|Jillian Lauren and D.J. Mendel in Cattywampus.|
Deemed a "master of mayhem" by The New York Times, Cucuzza is a Los Angeles-based theater artist, filmmaker, actor, and acting teacher known for his dark humor and imaginative physicality. In New York, he spent six years at Richard Foreman’s Ontological Theater, where he mounted many highly-acclaimed original plays and was a co-founder of the Obie Award-winning Blueprint Series festival for emerging theatre artists. Since 1997 he has been a company member of Elevator Repair Service (ERS), with whom he most recently originated the role of Tom Buchanan in GATZ—a staging of the entire text of The Great Gatsby that was placed on multiple “Best of 2010 Theater” lists, including The New York Times.
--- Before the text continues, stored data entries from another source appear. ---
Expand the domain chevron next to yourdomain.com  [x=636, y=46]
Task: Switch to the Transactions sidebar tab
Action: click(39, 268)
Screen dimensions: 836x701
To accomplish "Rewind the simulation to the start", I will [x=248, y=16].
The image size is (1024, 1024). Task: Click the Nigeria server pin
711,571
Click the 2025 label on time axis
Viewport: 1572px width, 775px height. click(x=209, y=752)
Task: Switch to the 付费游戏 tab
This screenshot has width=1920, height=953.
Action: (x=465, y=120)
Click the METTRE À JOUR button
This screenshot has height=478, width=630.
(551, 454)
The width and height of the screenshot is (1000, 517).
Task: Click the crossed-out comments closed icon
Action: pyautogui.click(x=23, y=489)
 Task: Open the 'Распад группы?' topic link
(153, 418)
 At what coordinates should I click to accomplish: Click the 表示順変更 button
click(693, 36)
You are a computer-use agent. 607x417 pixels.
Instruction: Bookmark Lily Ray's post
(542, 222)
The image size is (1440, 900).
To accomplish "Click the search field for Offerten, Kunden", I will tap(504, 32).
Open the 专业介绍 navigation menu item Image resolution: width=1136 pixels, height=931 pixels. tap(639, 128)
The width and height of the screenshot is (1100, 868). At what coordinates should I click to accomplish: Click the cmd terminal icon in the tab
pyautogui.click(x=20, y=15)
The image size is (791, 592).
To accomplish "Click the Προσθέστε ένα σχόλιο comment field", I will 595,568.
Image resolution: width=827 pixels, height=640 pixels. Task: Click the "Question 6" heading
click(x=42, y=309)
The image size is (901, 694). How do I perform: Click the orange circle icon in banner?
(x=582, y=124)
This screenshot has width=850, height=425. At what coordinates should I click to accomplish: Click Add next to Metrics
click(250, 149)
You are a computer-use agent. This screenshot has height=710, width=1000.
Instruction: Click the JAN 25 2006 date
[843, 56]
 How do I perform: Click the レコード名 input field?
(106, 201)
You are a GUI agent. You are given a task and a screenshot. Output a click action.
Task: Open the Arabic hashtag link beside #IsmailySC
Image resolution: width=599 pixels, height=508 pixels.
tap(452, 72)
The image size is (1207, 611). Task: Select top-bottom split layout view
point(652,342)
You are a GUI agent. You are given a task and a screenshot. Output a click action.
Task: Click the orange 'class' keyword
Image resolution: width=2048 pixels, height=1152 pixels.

|D.J. Mendel and Jenny Greer.|
Cucuzza has always been drawn to the raw power in Strindberg’s play, in which the well-bred daughter of an aristocrat in 1888 Sweden begins a sexual power play with her father’s servant, transgressing class boundaries and social mores. “I’m drawn to dark comedy, high drama, comic opportunity and almost schizophrenic power-switching, and Strindberg has all of these elements.” More specifically, Cucuzza was drawn to the working class character of Jean. “I was raised in a very small rural town in the backwoods of Pennsylvania. I’ve rarely seen the working class people I grew up with represented with integrity on stage; you get a lot of folksy hicks or insulting caricatures. When I got my hands on Miss Julie, I saw it as a canvas upon which to draw this modernized and Americanized version of Jean.”
Though the play had power, Cucuzza found it outdated and unrelatable at its core, and set out to solve the problem by rewriting it line-by-line. He couldn’t help but imagine the characters transported to his home of Appalachia—specifically, transforming Jean into a gritty blue-collar car detailer, and setting the play in the break room of a Pittsburgh car dealership on the night of its going-out-of-business party. “I distilled the dialogue, cut out repetition and lyricism, infused it with Pittsburgh slang, modern idioms and Americana, and out-and-out changed some of the themes that simply don't exist today, most evidently changing Julie's domineering father to her husband” (cheekily referred to as “The Count”) “and replacing her famous pet bird with a kite,” he says. Overall, his intention was to create an “emotional bluntness” that he associates with middle America. The re-write draws on current economic paranoia and the American dream of escape, which, for Julie and Jean, takes the form of driving to Florida in a Ford Pinto.
|D.J. Mendel, Jillian Lauren and Jenny Greer.|
As a fairly recent transplant from New York, Cucuzza noted how excited he is that SCR is taking steps to bring together its dedicated audience with adventurous artists via Studio SCR. “I've done a revision of the play to suit the Nicholas Studio and hope that it lands with force with a whole new audience.”
Cattywampus premiered at Cal Arts’ NOW festival in 2011, and then performed at the Obie Award-winning Incubator Arts Project in New York. It was called a “raw and raucous” updating by The New York Times, and “One of the Best Plays of 2011” by Stage and Cinema: Los Angeles.